# Fort Morgan Point, AL, Sat 06/21



## ChileRelleno (Jul 7, 2012)

Took the first ferry over from Di... Yeah, I know, same story every time.

My buddy Larry & his two grandkids teamed up with my son & I, we then met up with Dutch & his wife who'd been out there since the gate opened.
We were there to fish for all the usual denizens of the surf, but the main target was sharks.
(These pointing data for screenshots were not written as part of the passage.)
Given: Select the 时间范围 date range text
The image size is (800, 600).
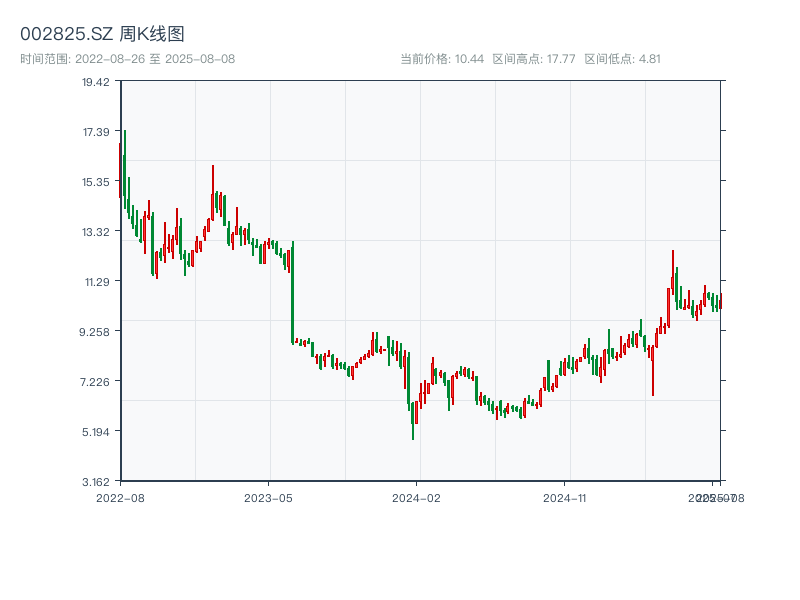Looking at the screenshot, I should 127,59.
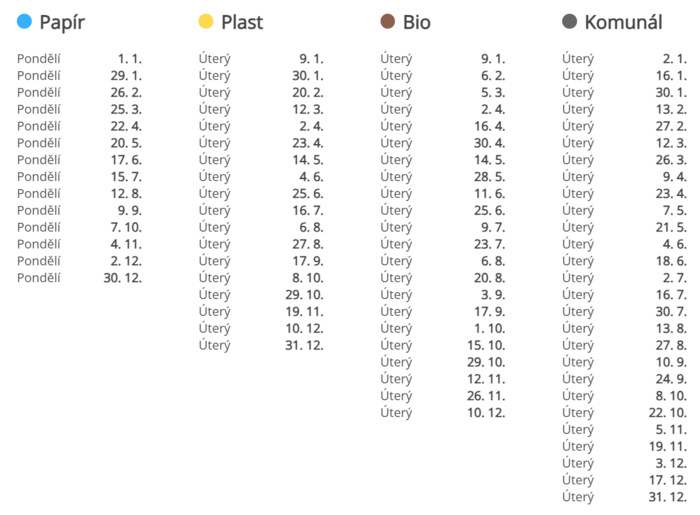
Task: Select the Papír heading
Action: (x=62, y=22)
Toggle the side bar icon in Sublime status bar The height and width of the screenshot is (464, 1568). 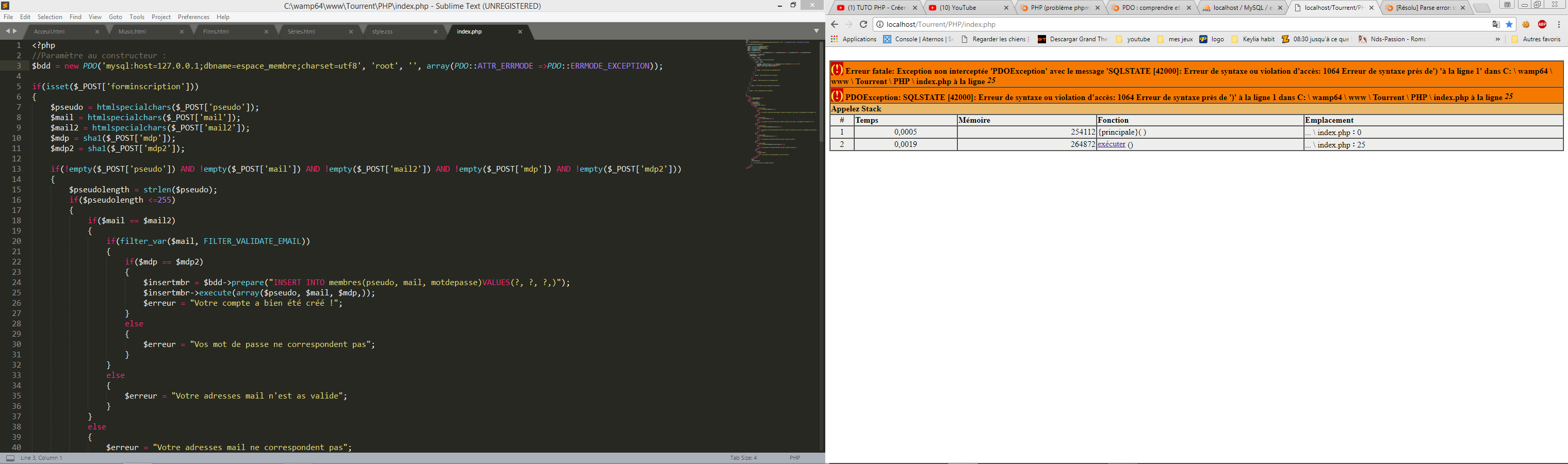(x=10, y=458)
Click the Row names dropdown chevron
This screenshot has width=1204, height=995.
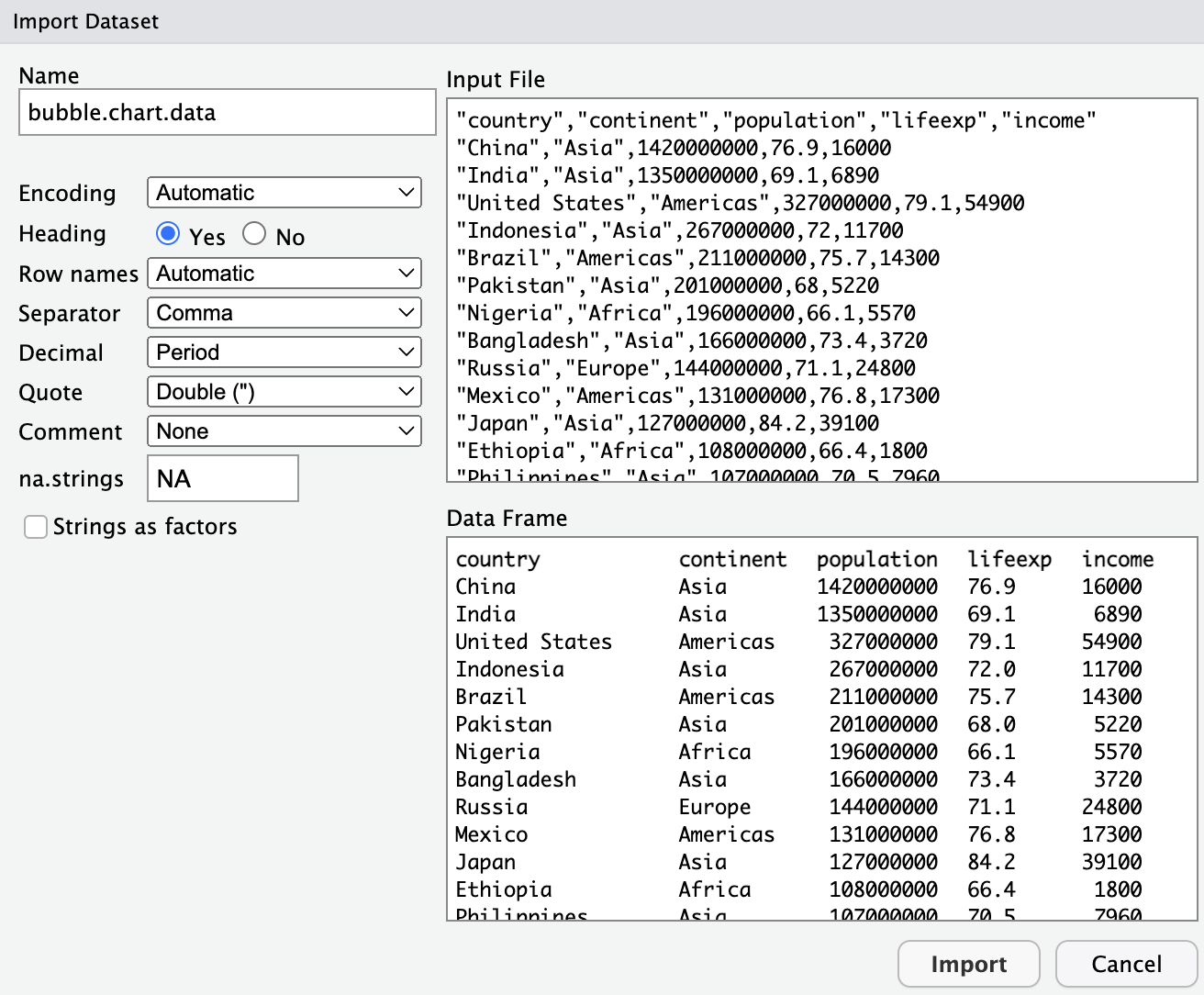[407, 273]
The big guns (9/0 & 12/0s )were brought out and baits were yakked out.
The outgoing tide was ripping hard and even a 1# spider weight was being taken down the beach until it hit the dropoff and stopped.
We offered fresh mullet & ray, no takers what so ever, not even a click.
At least the double drops & Carolinas were being hit regularly by trophy class Hardheads, a few rays and a lone Whiting.
That gave the kids something to do and thus happy.

There was a lot of old weed on the beach, but the water was clear of it.
The water was stained but not too bad.
The heat & humidity were intense, brutally so, and about 1pm we called it a day before our brains fried.
.........................................

Dear Fort Morgan Point,
I hereby quit you for the summer.
I'll be back in the Fall/Winter, when it doesn't damn near give me a heart attack hiking gear out in the heat.

Love/Hate,
Chile


----------



## smooth move (Sep 25, 2012)

well you gave it a shot---better than sitting on the couch. better luck next time.


----------